## Selected passage
--- --- ---

Quality of Earnings and Accounting Practices
Many firms will make accounting choices that present their financial statements in the
best possible light. The different choices that firms can make give rise to the comparabil-
ity problems we have discussed. As a result, earnings statements for different companies
may be more or less rosy presentations of true economic earnings—sustainable cash flow
that can be paid to shareholders without impairing the firm’s productive capacity. Analysts
commonly evaluate the quality of earnings reported by a firm. This concept refers to the
realism and conservatism of the earnings number, in other words, the extent to which we
might expect the reported level of earnings to be sustained.
Examples of the types of factors that influence quality of earnings are:
•
Allowance for bad debt. Most firms sell goods using trade credit and must make
an allowance for bad debt. An unrealistically low allowance reduces the quality of
reported earnings.
•
Nonrecurring items. Some items that affect earnings should not be expected to
recur regularly. These include asset sales, effects of accounting changes, effects of
exchange rate movements, or unusual investment income. For example, in years
with large stock market returns, some firms enjoy large capital gains on securities
held. These contribute to that year’s earnings, but should not be expected to repeat
regularly. They would be considered a “low-quality” component of earnings.

--- --- ---

## Source material

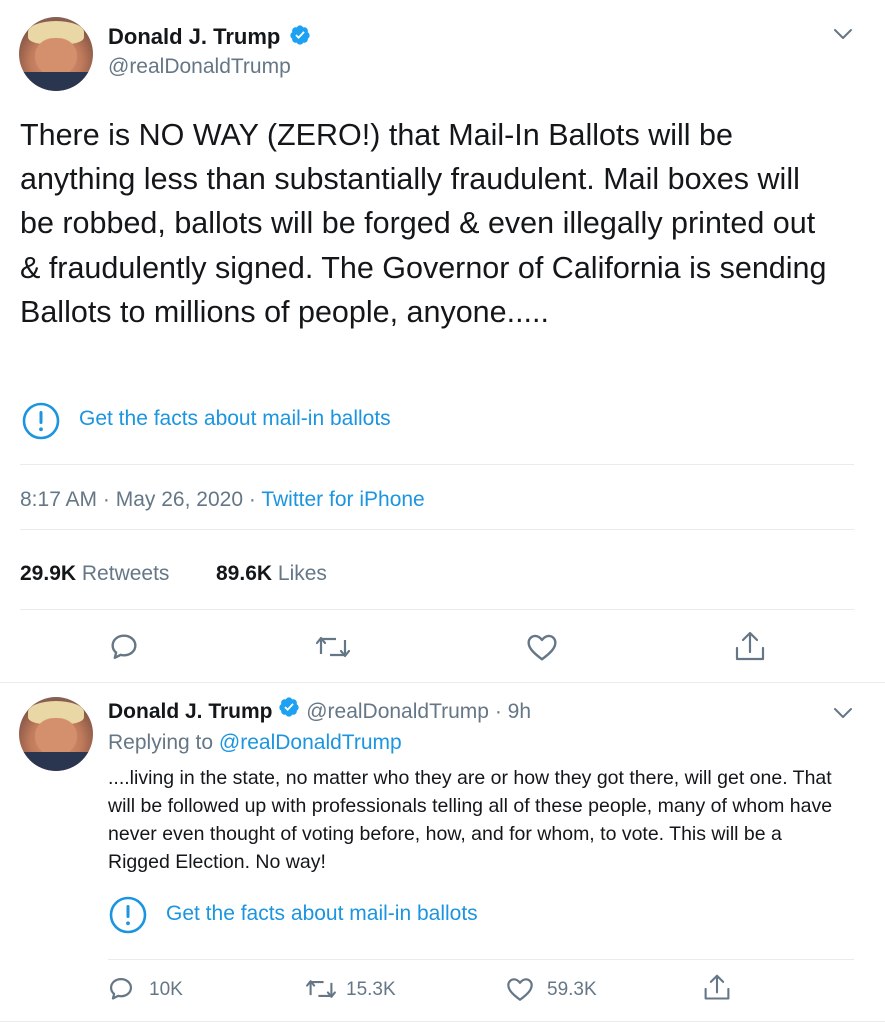 This screenshot has width=885, height=1024. Describe the element at coordinates (371, 990) in the screenshot. I see `retweet-count: 15.3K` at that location.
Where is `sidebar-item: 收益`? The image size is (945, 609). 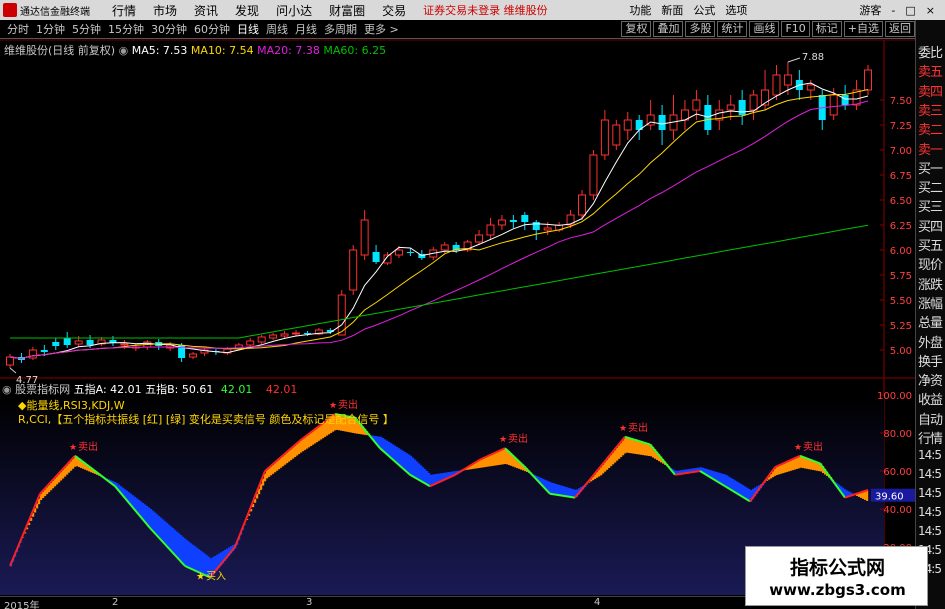 sidebar-item: 收益 is located at coordinates (932, 398).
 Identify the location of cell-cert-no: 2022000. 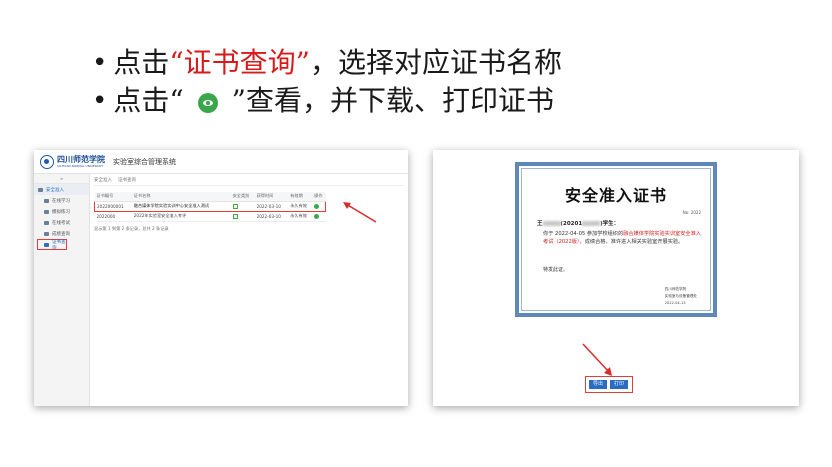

--- --- ---

## Task requirements
1. Set down the passage on quality of earnings from "Examples of the" to "component of earnings.".
2. Answer from the passage on quality of earnings:
(a) What do analysts commonly evaluate about a firm's reported earnings?
(b) How does an unrealistically low allowance for bad debt affect reported earnings?
(c) What do some firms enjoy in years with large stock market returns?
The material has no role here.

## Answers provided
1.
Examples of the types of factors that influence quality of earnings are:
•
Allowance for bad debt. Most firms sell goods using trade credit and must make
an allowance for bad debt. An unrealistically low allowance reduces the quality of
reported earnings.
•
Nonrecurring items. Some items that affect earnings should not be expected to
recur regularly. These include asset sales, effects of accounting changes, effects of
exchange rate movements, or unusual investment income. For example, in years
with large stock market returns, some firms enjoy large capital gains on securities
held. These contribute to that year’s earnings, but should not be expected to repeat
regularly. They would be considered a “low-quality” component of earnings.

2.
(a) The quality of the earnings the firm reports.
(b) It reduces their quality.
(c) Large capital gains on securities held.